The one thing I don't think I made clear in my first post is that I have the choice of either eating a snack every night or never eating a snack - eating a bedtime snack only if my BGL is low and not otherwise is just not an option because it would have too adverse an effect on my health for un-diabetes-related reasons.

So if I shouldn't need to snack unless my BGL is low, then it sounds as though I have to continue to snack every night in case there's a night when my BGL is low (there often is).  In which case I should probably continue to inject Novorapid to cover the snack on the nights when my BGL isn't low.  That being the case, how high do you think the BGL should be before I need to inject? - 7? 8? Higher?

Northerner - it was half a unit or one unit my DSN thought was pointless, not one and a half units - but the principle is the same.  Half a unit should take my BGL down from (say) 8 to 5.5, and if I'm going to be snacking I'd much rather be 5.5 and snacking than 8 and snacking!


----------



## Annette (Sep 14, 2015)

TCD, how would changing what you eat affect your other problems? IE, have a ryvita if your bloods were a bit low (say, below 7) and don't jab, but have something other that was lower/zero carbs if above? (I'm thinking a melba toast, as there's virtually nothing in one of those, but I'm sure there's a better alternative.) And then only correct if your numbers were much higher, say over 10.
Not sure if you need the carbs or just the action of eating something for your other reasons.


----------



## everydayupsanddowns (Sep 14, 2015)

I think the conflicting advice you have had is probably due to people being used to recommending bedtime snacks for the older (much more peaky) intermediate insulins that were used to cover basal.

If your basal is as properly adjusted as it can be (and bear in mind that as others have said Lantus may well be mini-peaking just when your BGs are likely to be lowest) then you shouldn't need to snack unless you want to. Basal testing guide here is worth a read: http://www.diabetes-support.org.uk/info/?page_id=120

I prefer going to bed without much in the way of rapid insulin active if possible so would probably not choose to snack/inject at bedtime as a routine as it just adds another potential error into the mix. I do correct high BGs before bed, but have a more cautious correction ratio to try to err on the safe side.


----------



## TheClockworkDodo (Sep 14, 2015)

Thank you both for your replies, and thanks for the link, Everyday 

Annette - I don't so much need the carbs as something solid, otherwise I'll be too hungry to sleep.  I'm a natural grazer, and my various other digestive problems require me to eat little and often, which is obviously not ideal for a diabetic!

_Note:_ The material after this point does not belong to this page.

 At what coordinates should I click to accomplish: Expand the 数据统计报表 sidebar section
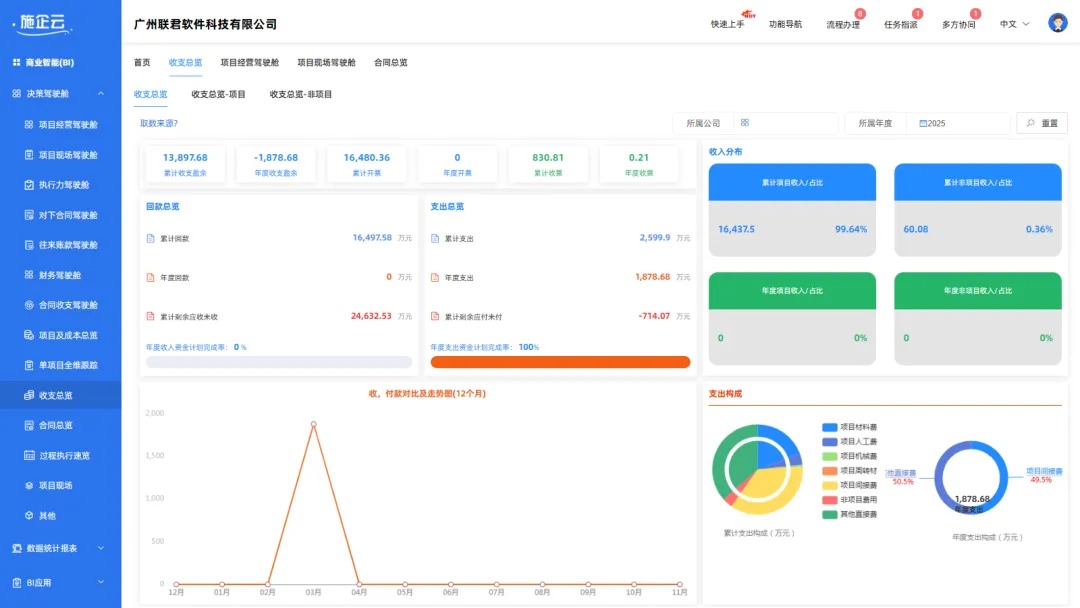point(55,548)
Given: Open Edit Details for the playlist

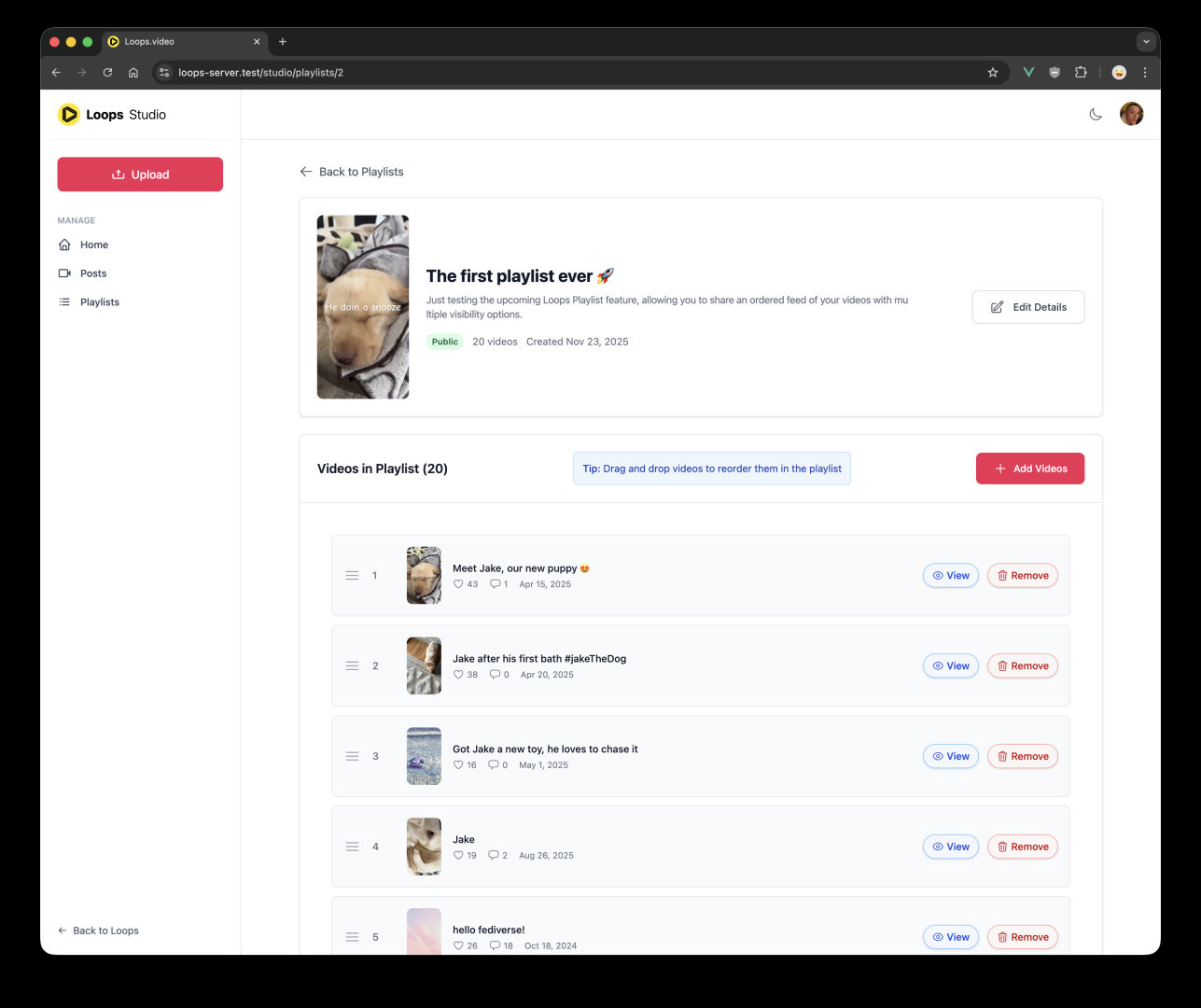Looking at the screenshot, I should [x=1027, y=307].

Just found Melba toast on a supermarket website and it says 15g of carbs, which is twice that of a Ryvita, so that doesn't sound suitable for me, but I could always eat a TUC biscuit with some cheese if my reading's high at night - or do it the other way round, drop my insulin and eat the TUC and cheese every night unless my reading's low.


----------



## Annette (Sep 14, 2015)

Obviously I'm not thinking of melba toasts - cos what I am thinking of is about 2g per biscuit. No idea what I am thinking of though!


----------



## TheClockworkDodo (Sep 14, 2015)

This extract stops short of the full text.